Tonight was chest and shoulders. My training partner joined me at the flyes and was able to film that exercise. This entire six-exercise workout was designed by my coach John Meadows.

Flat Dumbbell Press

  • Set 1 x 10 reps with 60 pounds (warm-up)
  • Set 2 x 10 reps with 70 pounds (warm-up)
  • Set 3 x 10 reps with 90 pounds (warm-up)
  • Set 4 x 10 reps with 100 pounds (first working set)
  • Set 5 x 10 reps with 110 pounds
  • Set 6 x 10 reps with 120 pounds

The key here is to get a good stretch and only go to ¾ lockout. Lower the weight slowly and create as much tension on the pecs as possible. Do this by attempting to flex them as hard as possible during the eccentric portion of the movement. You won’t be able to use as much weight, but it’s intense if you get the feel for it.

Incline Barbell Press

  • Set 1 x 6 reps with 135 pounds (feeder set)
  • Set 2 x 6 reps with 185 pounds (feeder set)
  • Set 3 x 6 reps with 225 pounds (first working set)
  • Set 4 x 6 reps with 245 pounds
  • Set 5 x 6 reps with 265 pounds

The idea here is to work the middle portion of the exercise to keep constant tension on the chest. Stop within two inches of your chest and only go to ¾ lockout. Ideally, you will lower the weight under control and then be as explosive as possible on the concentric portion of the movement. I didn’t have a spotter so I stayed conservative with the weight and maintained explosiveness.

Incline Flyes with Chains

John actually called for partner assisted resistance flyes, but because I wasn’t sure if my training partner would make it in, I set my mind on flyes with chains. This is something I saw Date Tate do while training with him at elitefts™. This was my first time attempting this exercise and it was awesome because they force you to work hard at the top and contract the pecs with force.

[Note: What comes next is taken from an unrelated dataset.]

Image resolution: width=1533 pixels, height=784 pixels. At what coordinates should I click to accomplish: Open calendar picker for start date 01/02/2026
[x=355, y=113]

  • Set 1 x 10 reps with 2 chains each side (feeder set)
  • Sets 2 through 5 x 8 reps with 3 chains each side (4 sets of 8 reps)

Machine Press

  • Set 1 x 8 reps with 255 pounds
  • Set 2 x 8 reps with 270 pounds
  • Set 3 x 8 reps with 295 pounds -> DROP -> 8 reps with 190 pounds + 15 partials

Using a chest press machine, I did sets of eight until the third set. After the eight reps I did a drop set, plus another 15 reps out of the stretched position.

Machine Rear Laterals and Band Face Pulls

These really lit up my rear delts. The machine rear laterals are to done with a 1-second flex in the contracted position, immediately followed by face pulls using a band.

  • Sets 1 through 4 x 15 reps with 140 pounds (machine)
    Supersetted with…
  • Sets 1 through 4 x 20 reps with band (face pull)

The key is to keep your elbows high and really focus on hitting the rear delts.

Seated Dumbbell Press

  • Sets 1 through 3 x 12 reps with 65 pounds

I didn’t want to go heavy on these so I used a 3-second descent on the negative, stopped at ¾ lock-out to increase time under tension and keep rest breaks to 45 seconds.